Macro-économie / Taux / dépendance / souveraineté / Chine / UE
Macro-économie / Taux
dépendance / souveraineté / Chine / UE
Les dépendances européennes sont loin d’avoir disparu / Le Vieux continent reste très largement exposé à la Chine
"L’Europe était trop poussée par l’approche marchande […] et nous n’avons pas assez accordé d’attention à notre sécurité économique". Posé par Emmanuel Macron, le président de la République, il y a plus d’un an, ce constat semble autant partagé par les gouvernants européens qu’il demeure un vœu pieux.
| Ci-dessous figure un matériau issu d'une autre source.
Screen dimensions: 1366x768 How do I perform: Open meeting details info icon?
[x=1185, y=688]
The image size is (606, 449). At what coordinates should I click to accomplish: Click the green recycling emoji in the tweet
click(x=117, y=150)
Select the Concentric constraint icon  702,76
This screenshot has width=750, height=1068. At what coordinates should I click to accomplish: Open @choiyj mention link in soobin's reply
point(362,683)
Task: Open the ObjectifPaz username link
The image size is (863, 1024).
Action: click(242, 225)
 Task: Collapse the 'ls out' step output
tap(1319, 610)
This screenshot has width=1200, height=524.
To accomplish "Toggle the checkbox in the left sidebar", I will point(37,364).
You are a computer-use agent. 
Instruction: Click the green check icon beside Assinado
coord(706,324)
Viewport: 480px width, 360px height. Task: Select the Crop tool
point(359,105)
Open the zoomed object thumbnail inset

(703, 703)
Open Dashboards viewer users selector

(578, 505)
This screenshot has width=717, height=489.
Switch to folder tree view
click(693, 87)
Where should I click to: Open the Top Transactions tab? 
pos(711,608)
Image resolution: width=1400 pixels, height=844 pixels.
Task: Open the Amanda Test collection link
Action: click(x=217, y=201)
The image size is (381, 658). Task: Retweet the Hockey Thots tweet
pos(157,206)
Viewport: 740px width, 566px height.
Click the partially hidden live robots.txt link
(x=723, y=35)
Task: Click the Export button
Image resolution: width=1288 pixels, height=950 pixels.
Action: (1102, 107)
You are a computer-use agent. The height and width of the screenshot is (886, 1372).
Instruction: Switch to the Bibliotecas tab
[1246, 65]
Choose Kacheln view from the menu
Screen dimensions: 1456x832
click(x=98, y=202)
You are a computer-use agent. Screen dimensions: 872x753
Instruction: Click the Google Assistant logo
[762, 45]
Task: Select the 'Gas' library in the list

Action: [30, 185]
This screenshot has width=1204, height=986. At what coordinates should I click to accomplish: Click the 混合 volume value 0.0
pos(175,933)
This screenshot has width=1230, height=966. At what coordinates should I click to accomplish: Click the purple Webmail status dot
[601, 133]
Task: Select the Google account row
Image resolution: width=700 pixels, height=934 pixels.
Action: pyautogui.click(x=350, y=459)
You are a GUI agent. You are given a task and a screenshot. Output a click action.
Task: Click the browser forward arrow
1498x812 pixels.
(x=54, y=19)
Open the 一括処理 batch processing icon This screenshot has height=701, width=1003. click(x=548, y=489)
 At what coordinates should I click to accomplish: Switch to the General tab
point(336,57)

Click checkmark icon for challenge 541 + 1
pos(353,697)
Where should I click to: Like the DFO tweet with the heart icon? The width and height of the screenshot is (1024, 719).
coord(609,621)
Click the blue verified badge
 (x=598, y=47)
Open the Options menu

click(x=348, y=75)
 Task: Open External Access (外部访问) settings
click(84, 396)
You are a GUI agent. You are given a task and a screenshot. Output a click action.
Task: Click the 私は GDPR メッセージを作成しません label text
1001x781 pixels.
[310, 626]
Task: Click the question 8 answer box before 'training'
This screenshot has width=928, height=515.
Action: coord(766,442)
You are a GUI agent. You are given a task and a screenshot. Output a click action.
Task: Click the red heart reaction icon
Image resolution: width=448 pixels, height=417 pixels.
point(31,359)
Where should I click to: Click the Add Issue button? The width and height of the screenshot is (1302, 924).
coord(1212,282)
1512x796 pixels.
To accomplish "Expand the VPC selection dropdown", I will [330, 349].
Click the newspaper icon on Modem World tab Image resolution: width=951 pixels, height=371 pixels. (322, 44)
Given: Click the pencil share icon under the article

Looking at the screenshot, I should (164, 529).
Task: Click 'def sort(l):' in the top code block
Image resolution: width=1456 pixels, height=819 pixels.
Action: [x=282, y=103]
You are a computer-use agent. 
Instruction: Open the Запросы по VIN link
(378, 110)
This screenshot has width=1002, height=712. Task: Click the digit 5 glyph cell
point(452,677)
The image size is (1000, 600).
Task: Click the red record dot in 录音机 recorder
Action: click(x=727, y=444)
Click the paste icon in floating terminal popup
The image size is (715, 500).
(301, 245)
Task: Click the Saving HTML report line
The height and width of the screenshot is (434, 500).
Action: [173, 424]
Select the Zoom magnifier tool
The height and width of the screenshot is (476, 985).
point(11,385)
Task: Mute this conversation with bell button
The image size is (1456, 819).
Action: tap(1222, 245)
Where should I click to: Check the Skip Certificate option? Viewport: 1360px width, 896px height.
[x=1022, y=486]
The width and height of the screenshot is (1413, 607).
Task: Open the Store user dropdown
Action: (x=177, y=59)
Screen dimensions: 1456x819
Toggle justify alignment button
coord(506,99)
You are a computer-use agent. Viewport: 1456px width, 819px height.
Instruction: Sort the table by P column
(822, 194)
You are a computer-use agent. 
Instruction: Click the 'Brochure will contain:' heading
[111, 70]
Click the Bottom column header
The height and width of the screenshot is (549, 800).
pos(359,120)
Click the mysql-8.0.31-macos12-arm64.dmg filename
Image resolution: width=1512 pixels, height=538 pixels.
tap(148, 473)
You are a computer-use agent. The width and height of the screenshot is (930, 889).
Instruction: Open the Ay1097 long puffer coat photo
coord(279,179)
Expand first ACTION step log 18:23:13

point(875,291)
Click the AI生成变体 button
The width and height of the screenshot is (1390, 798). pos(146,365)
Le Centre d’études prospectives et d’informations internationales (CEPII) dévoile aujourd’hui une publication dédiée à la question de la dépendance de l’Union européenne (UE) à la Chine et le problème semble toujours intact.
Les différentes données sur les importations par produit font état d’un constat saisissant, celui d’une "dépendance de l’UE vis-à-vis de la Chine [qui] s’est accrue entre 2019 et 2022", et ce en raison "à la fois d’une augmentation du nombre de dépendances européennes vis-à-vis de la Chine et d’une réduction du nombre de dépendances chinoises vis-à-vis de l’UE".
Revers de la médaille
La relation entre les deux géants économiques n’est en effet pas à sens unique, certes il est souligné que "la Chine se distingue par son faible nombre de produits dépendants " pourtant cela veut bien dire qu’il en existe. L’interdépendance est d’ailleurs assez forte avec un Empire du Milieu qui "est trois fois plus exposé à l’UE qu’aux États-Unis ". Pour le CEPII cela indique que "cette vulnérabilité potentielle (de l’UE) est en partie compensée par le fait que l’UE est le principal fournisseur de la Chine pour un quart de ses 47 produits dépendants des importations".
Le point saillant de l’analyse de l’institution est de constater que les initiatives mises en œuvre par "la Commission von der Leyen dans le cadre de sa stratégie à l’égard de la Chine, notamment la politique industrielle (loi sur les puces, stratégie sur l’hydrogène, stratégie pharmaceutique, projets importants d’intérêt européen commun, etc.) et les restrictions à l’importation (loi sur les matières premières essentielles, droits antidumping et compensateurs) n’ont pas encore déclenché de changement de tendance ". Tout en reconnaissant qu’il faut du temps pour que ces mesures produisent leur effet, l’inquiétude est de mise concernant de possibles discordes entre Etats membres qui empêchent l’UE de faire front commun. Le projet de taxe européenne sur les véhicules électriques chinois nous en donne un exemple récent.
Se rassurer
La comparaison avec la situation japonaise et américaine permet de mieux cerner les particularités européennes, certes on relèvera que les "sources de dépendances sont communes aux quatre pays et se situent dans quatre secteurs : la chimie, l’électronique, la pharmacie et l’industrie sidérurgique" et pourtant même si "la prise en compte des interdépendances entre pays atténue ces déséquilibres, (elle) ne les annule pas".
Les experts du Centre d’études prospectives et d’informations internationales ne placent pas pour autant le Vieux en continent en victime totale du commerce international. Ils en viennent notamment au constat que "la Chine est le seul pays qui fournit plus de produits stratégiques à l’UE que l’UE ne lui en fournit". Ces relations bilatérales auraient le côté positif de limiter le risque de frictions géopolitiques puisque chaque partie aurait trop à y perdre. Ainsi si l’Europe a un niveau de dépendance à l’usine du monde qui est similaire au Japon ou aux États-Unis, elle tire profit du fait qu’elle soit "un fournisseur important de produits dépendants, y compris pour la Chine ".